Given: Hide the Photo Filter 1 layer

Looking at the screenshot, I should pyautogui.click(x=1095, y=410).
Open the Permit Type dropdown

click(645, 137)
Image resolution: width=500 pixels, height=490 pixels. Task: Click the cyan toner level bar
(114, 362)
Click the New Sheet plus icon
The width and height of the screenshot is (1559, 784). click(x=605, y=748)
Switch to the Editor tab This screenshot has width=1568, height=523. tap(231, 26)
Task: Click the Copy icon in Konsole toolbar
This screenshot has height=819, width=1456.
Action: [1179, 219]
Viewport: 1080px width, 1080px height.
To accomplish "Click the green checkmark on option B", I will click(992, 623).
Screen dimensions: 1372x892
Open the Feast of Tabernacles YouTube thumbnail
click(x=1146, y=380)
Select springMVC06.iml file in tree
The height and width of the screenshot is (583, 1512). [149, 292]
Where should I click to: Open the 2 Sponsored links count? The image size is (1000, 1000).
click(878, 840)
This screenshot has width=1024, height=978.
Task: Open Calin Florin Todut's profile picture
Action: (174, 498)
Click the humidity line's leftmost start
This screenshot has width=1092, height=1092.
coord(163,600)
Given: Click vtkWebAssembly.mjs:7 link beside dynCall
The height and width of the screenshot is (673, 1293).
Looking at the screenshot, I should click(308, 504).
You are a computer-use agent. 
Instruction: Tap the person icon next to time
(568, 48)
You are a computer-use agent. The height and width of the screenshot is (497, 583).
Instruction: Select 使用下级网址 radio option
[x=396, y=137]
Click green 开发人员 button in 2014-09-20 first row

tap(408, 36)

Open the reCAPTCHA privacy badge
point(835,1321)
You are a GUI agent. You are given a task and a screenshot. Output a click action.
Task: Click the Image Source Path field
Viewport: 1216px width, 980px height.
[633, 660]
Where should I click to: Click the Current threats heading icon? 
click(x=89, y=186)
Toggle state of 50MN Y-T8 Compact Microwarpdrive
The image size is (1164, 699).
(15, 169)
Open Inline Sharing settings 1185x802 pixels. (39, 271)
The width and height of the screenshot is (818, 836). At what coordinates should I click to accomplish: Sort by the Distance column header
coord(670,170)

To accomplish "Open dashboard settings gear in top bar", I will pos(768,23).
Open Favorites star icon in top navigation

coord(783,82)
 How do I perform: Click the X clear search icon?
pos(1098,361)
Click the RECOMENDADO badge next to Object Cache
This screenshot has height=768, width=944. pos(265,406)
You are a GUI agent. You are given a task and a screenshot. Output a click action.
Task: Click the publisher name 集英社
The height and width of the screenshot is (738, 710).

=-=-=

» Task goal: Copy out the whole listing above, line for line, with every character and line break unchanged.

» Response for this exercise:
Given: Hide the Photo Filter 1 layer

Looking at the screenshot, I should pyautogui.click(x=1095, y=410).
Open the Permit Type dropdown

click(645, 137)
Image resolution: width=500 pixels, height=490 pixels. Task: Click the cyan toner level bar
(114, 362)
Click the New Sheet plus icon
The width and height of the screenshot is (1559, 784). click(x=605, y=748)
Switch to the Editor tab This screenshot has width=1568, height=523. tap(231, 26)
Task: Click the Copy icon in Konsole toolbar
This screenshot has height=819, width=1456.
Action: [1179, 219]
Viewport: 1080px width, 1080px height.
To accomplish "Click the green checkmark on option B", I will click(992, 623).
Screen dimensions: 1372x892
Open the Feast of Tabernacles YouTube thumbnail
click(x=1146, y=380)
Select springMVC06.iml file in tree
The height and width of the screenshot is (583, 1512). [149, 292]
Where should I click to: Open the 2 Sponsored links count? The image size is (1000, 1000).
click(878, 840)
This screenshot has width=1024, height=978.
Task: Open Calin Florin Todut's profile picture
Action: (174, 498)
Click the humidity line's leftmost start
This screenshot has width=1092, height=1092.
coord(163,600)
Given: Click vtkWebAssembly.mjs:7 link beside dynCall
The height and width of the screenshot is (673, 1293).
Looking at the screenshot, I should click(308, 504).
You are a computer-use agent. 
Instruction: Tap the person icon next to time
(568, 48)
You are a computer-use agent. The height and width of the screenshot is (497, 583).
Instruction: Select 使用下级网址 radio option
[x=396, y=137]
Click green 开发人员 button in 2014-09-20 first row

tap(408, 36)

Open the reCAPTCHA privacy badge
point(835,1321)
You are a GUI agent. You are given a task and a screenshot. Output a click action.
Task: Click the Image Source Path field
Viewport: 1216px width, 980px height.
[633, 660]
Where should I click to: Click the Current threats heading icon? 
click(x=89, y=186)
Toggle state of 50MN Y-T8 Compact Microwarpdrive
The image size is (1164, 699).
(15, 169)
Open Inline Sharing settings 1185x802 pixels. (39, 271)
The width and height of the screenshot is (818, 836). At what coordinates should I click to accomplish: Sort by the Distance column header
coord(670,170)

To accomplish "Open dashboard settings gear in top bar", I will pos(768,23).
Open Favorites star icon in top navigation

coord(783,82)
 How do I perform: Click the X clear search icon?
pos(1098,361)
Click the RECOMENDADO badge next to Object Cache
This screenshot has height=768, width=944. pos(265,406)
You are a GUI agent. You are given a task and a screenshot. Output a click action.
Task: Click the publisher name 集英社
The height and width of the screenshot is (738, 710).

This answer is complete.